(RECORDS PROVIDED)
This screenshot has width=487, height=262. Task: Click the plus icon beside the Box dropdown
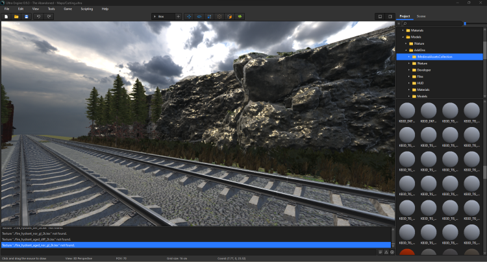tap(178, 16)
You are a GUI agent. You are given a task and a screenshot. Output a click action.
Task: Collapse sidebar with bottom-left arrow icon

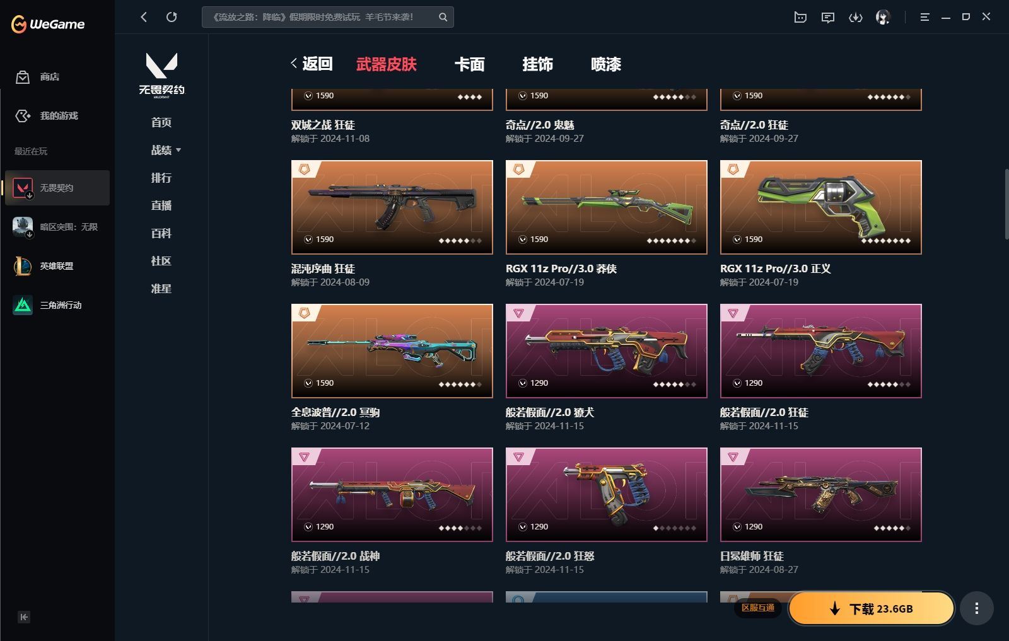pos(24,617)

(WORK TO BE COMPLETED)
Put the rows above into a two-column CSV with the columns instruction and action, one line per row. Write each field in double quotes, turn any line breaks into spaces, and leave out the pictures.

(ANSWER TO THIS PROBLEM)
instruction,action
"This screenshot has width=487, height=262. Task: Click the plus icon beside the Box dropdown","tap(178, 16)"
"You are a GUI agent. You are given a task and a screenshot. Output a click action. Task: Collapse sidebar with bottom-left arrow icon","pos(24,617)"